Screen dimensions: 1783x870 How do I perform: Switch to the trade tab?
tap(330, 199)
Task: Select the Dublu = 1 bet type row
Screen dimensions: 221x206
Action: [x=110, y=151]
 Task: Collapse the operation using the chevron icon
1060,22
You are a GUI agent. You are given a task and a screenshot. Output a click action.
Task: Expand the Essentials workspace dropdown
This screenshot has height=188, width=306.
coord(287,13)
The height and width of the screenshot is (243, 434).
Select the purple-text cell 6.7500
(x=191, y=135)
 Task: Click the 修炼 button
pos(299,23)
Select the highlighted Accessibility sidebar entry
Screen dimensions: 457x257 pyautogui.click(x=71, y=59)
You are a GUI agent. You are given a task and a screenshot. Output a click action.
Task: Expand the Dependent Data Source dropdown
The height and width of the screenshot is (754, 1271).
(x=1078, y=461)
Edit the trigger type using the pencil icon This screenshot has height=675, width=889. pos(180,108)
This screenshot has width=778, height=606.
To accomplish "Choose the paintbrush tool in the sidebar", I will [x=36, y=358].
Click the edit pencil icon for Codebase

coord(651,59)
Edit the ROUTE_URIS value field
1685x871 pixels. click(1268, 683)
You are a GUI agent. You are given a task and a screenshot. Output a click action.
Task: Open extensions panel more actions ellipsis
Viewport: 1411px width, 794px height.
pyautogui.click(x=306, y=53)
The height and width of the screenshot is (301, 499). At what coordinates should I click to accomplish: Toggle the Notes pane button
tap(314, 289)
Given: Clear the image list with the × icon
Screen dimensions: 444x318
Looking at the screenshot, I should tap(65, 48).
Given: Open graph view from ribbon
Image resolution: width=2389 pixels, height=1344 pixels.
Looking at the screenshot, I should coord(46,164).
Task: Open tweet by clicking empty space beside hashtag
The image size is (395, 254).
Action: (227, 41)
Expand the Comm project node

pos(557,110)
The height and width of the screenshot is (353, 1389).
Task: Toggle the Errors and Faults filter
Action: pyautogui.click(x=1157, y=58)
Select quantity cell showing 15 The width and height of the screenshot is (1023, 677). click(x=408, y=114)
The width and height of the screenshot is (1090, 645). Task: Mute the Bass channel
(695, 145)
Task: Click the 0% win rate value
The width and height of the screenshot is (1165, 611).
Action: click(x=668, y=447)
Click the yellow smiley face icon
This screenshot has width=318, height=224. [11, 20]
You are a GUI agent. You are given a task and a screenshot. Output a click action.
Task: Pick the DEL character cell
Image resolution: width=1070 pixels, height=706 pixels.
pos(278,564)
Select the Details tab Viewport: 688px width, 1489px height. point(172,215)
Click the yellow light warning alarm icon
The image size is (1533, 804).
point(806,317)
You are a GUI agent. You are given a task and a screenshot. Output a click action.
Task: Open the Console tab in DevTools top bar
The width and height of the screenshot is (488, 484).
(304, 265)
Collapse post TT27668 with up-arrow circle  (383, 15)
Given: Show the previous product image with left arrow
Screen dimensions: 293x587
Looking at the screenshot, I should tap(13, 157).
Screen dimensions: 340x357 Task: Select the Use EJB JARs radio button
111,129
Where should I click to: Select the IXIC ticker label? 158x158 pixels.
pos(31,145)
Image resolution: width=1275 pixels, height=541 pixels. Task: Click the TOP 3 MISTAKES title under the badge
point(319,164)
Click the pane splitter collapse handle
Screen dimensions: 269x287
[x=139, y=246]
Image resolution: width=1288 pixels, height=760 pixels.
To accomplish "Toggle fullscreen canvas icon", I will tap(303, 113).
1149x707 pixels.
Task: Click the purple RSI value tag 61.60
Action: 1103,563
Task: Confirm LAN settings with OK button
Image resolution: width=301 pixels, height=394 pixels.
__________________________________________________
Problem to solve. Set down every line of the material between the line holding "Click the edit pencil icon for Codebase" and the line holding "Action: (227, 41)", inclusive, reproducing each one verbatim.

Exercise answer.
Click the edit pencil icon for Codebase

coord(651,59)
Edit the ROUTE_URIS value field
1685x871 pixels. click(1268, 683)
You are a GUI agent. You are given a task and a screenshot. Output a click action.
Task: Open extensions panel more actions ellipsis
Viewport: 1411px width, 794px height.
pyautogui.click(x=306, y=53)
The height and width of the screenshot is (301, 499). At what coordinates should I click to accomplish: Toggle the Notes pane button
tap(314, 289)
Given: Clear the image list with the × icon
Screen dimensions: 444x318
Looking at the screenshot, I should tap(65, 48).
Given: Open graph view from ribbon
Image resolution: width=2389 pixels, height=1344 pixels.
Looking at the screenshot, I should coord(46,164).
Task: Open tweet by clicking empty space beside hashtag
The image size is (395, 254).
Action: (227, 41)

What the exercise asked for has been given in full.